**What is expected**
Please rewrite the data from the line with "Screen dimensions: 1483x812" to the line with "pyautogui.click(x=1405, y=206)", keeping the requests and raising every coordinate in the answers by 34. Leave out the pictures.

**Given data**
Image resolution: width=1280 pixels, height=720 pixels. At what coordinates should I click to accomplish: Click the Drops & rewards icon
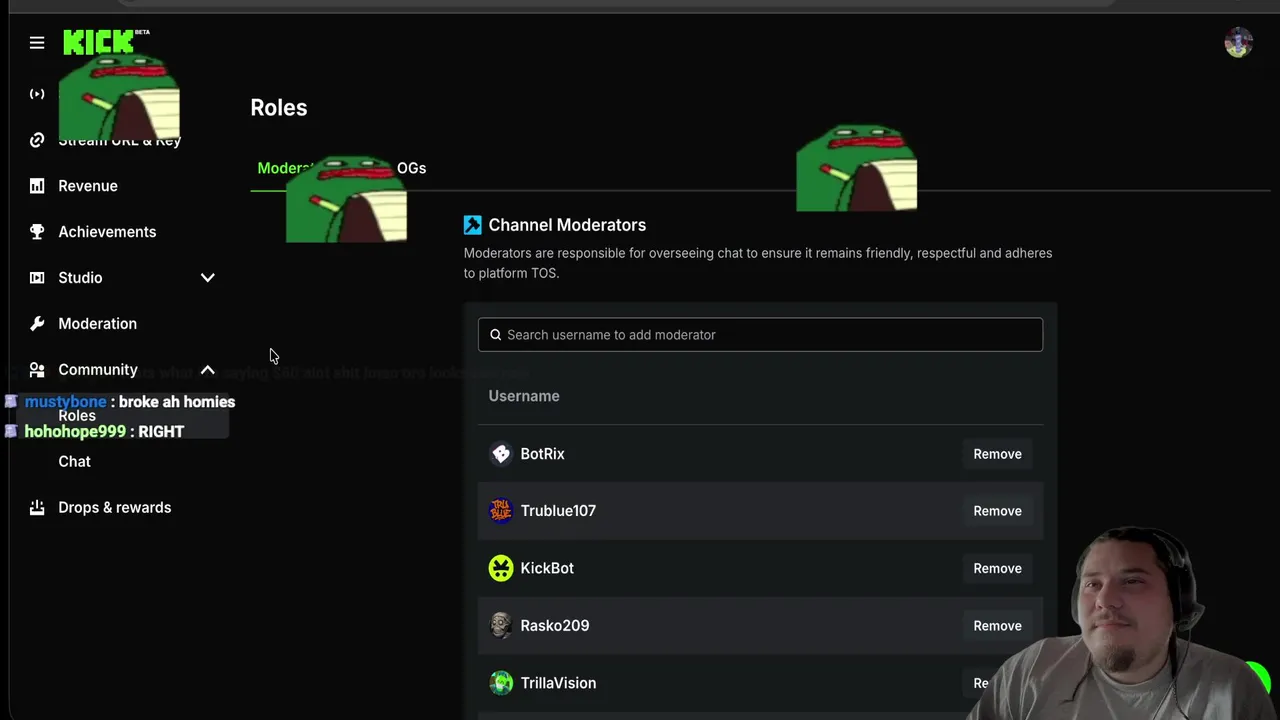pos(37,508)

--

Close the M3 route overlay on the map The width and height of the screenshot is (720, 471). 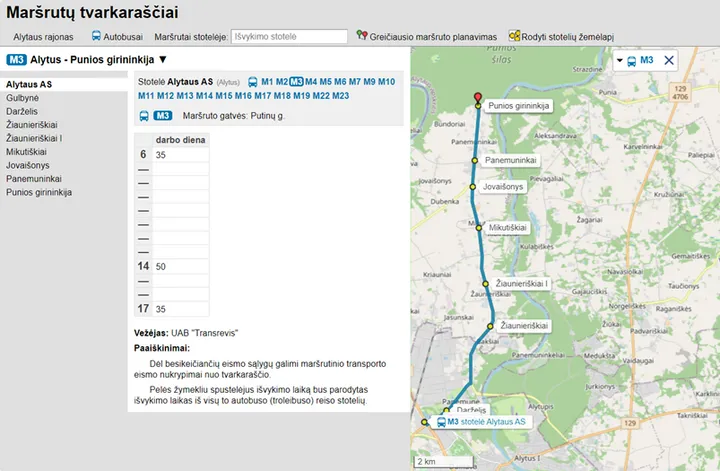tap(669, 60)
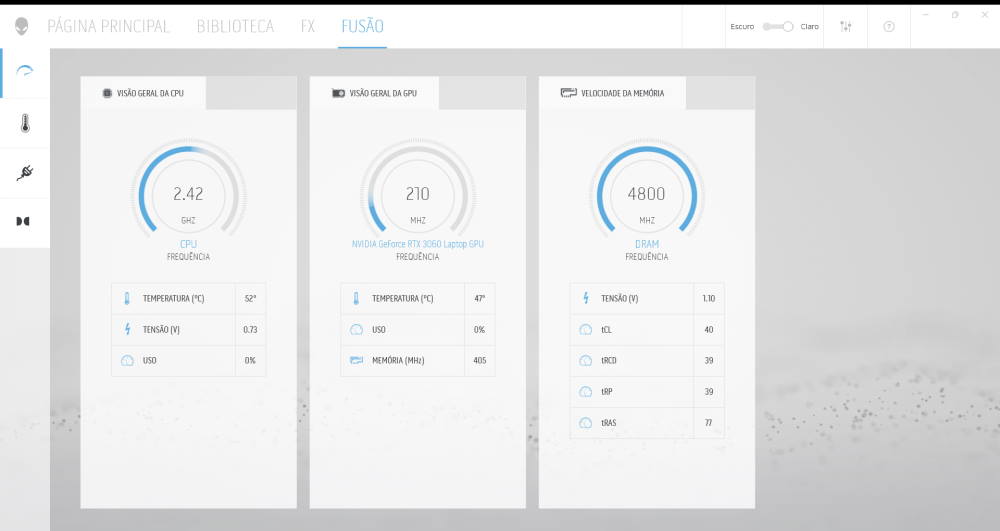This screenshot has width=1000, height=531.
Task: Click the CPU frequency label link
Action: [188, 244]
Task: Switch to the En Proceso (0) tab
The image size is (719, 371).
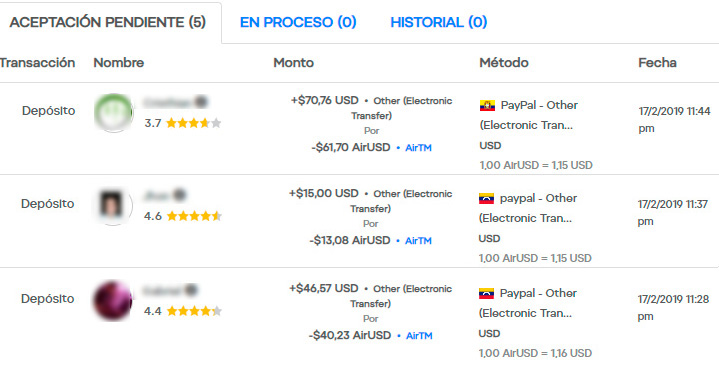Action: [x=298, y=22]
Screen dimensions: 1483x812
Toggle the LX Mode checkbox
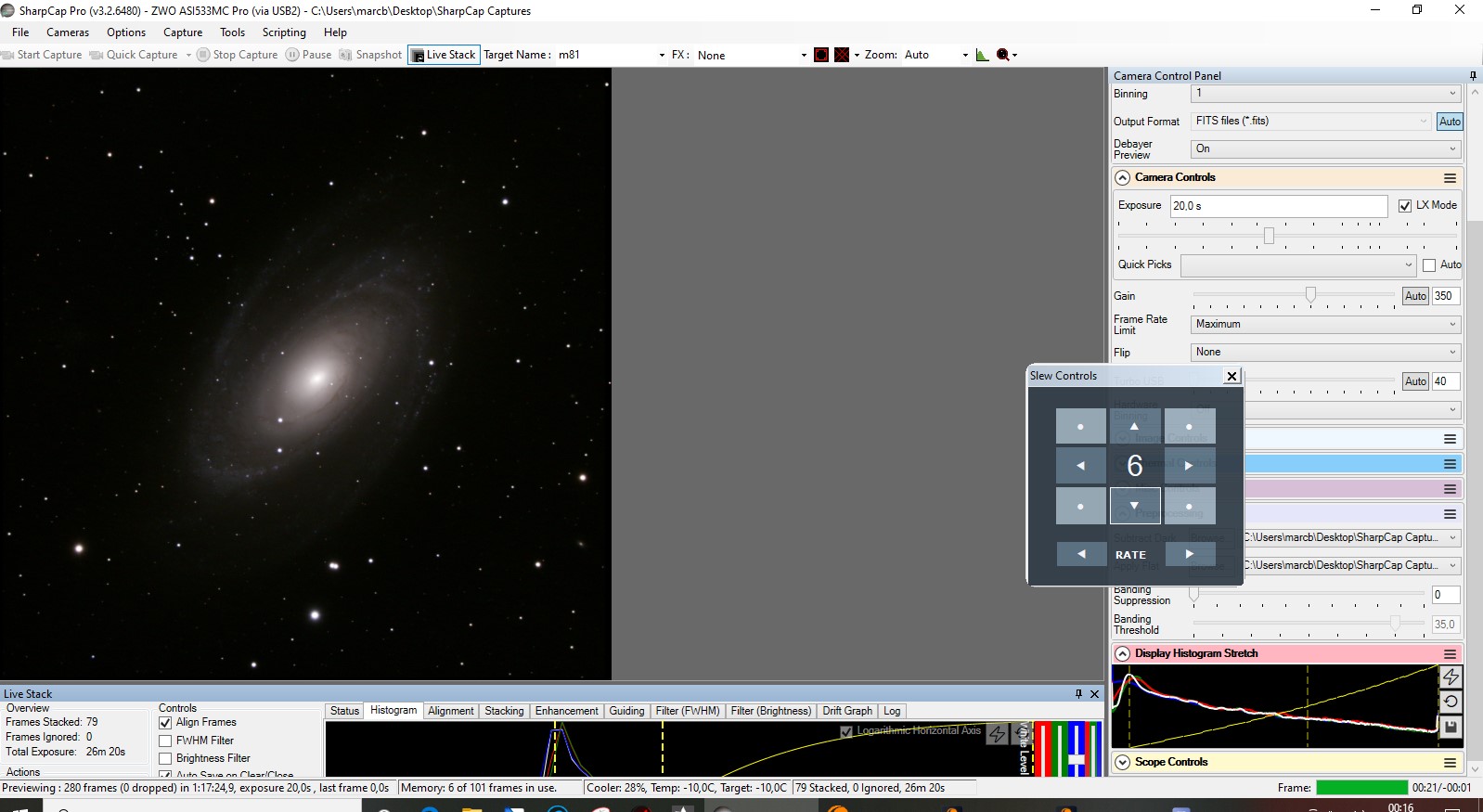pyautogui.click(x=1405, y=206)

**Right answer**
Screen dimensions: 1483x812
Toggle the LX Mode checkbox
pyautogui.click(x=1439, y=240)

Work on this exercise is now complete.